Speaker "Joy Chakraborty" Details Back

 

Topic

To Secure and Scale-Out Data Science Notebook for Spark using Docker and Kubernetes

Abstract

This presentation will provide technical design and development insights in order to set up a Kerberize (secured) JupyterHub notebook for Spark running in a Yarn cluster. Joy will show how Bloomberg set up the Kerberos-based notebook for Data Science community using Docker and Kubernetes by integrating JupyterHub, Sparkmagic, and Levy. Sparkmagic provides the Spark kernel for R, Scala and Python. Livy is one of the most promising open source software to allow to submit Spark jobs over http-based REST interfaces. This presentation will highlight the capabilities of Jupyterhub, Sparkmagic and Livy, along with the gap and development required in order to make the notebook to work with Kerberized HDFS/Yarn cluster running Hive, Spark and other services. Docker and Kubernetes strategies the scale-out design and minimizes the complex integration challenges involving networking and isolation which is essential for such project that will be covered in this presentation.
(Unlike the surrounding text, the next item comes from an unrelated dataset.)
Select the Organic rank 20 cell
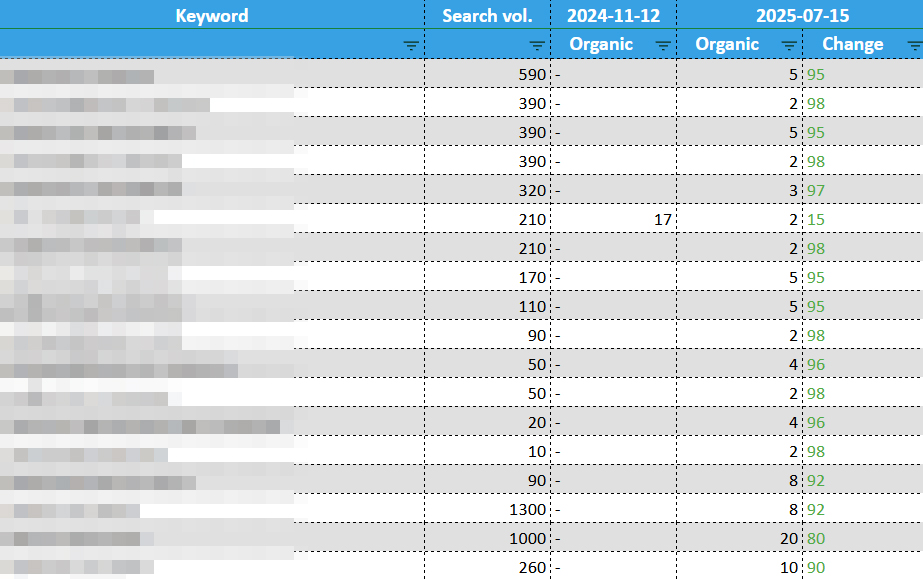This screenshot has height=579, width=923. pos(739,539)
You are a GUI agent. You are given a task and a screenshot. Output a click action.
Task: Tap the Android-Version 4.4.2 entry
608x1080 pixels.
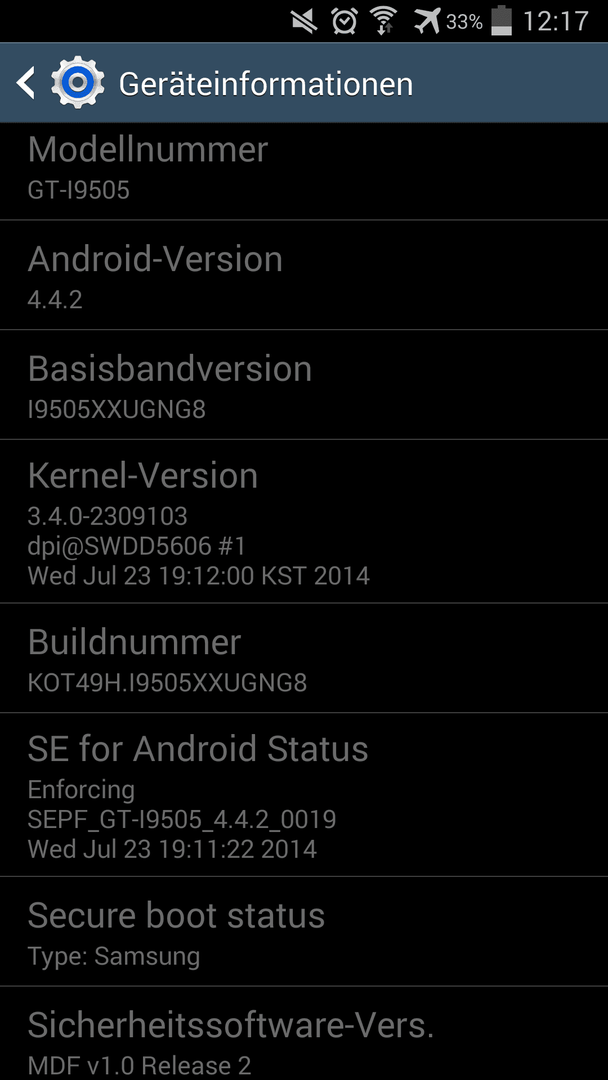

No prior knowledge of any of these technologies is required in order to understand this presentation.

Profile

Joy is a Distributed System Architect with 17+ years of application software development experience and 10+ years of experience in designing, architecting and developing distributed systems. I have a special interest in distributed and parallel computing, and currently work on Cloud and Big Data technologies. I also actively participate in various software architectural organizations. I have been working in Bloomberg’s Data Platform team as a Data Engineer since 2014. My responsibility is to store and process petabytes of data reliably, predictably and securely for Data Science activities such as Machine Learning based prediction.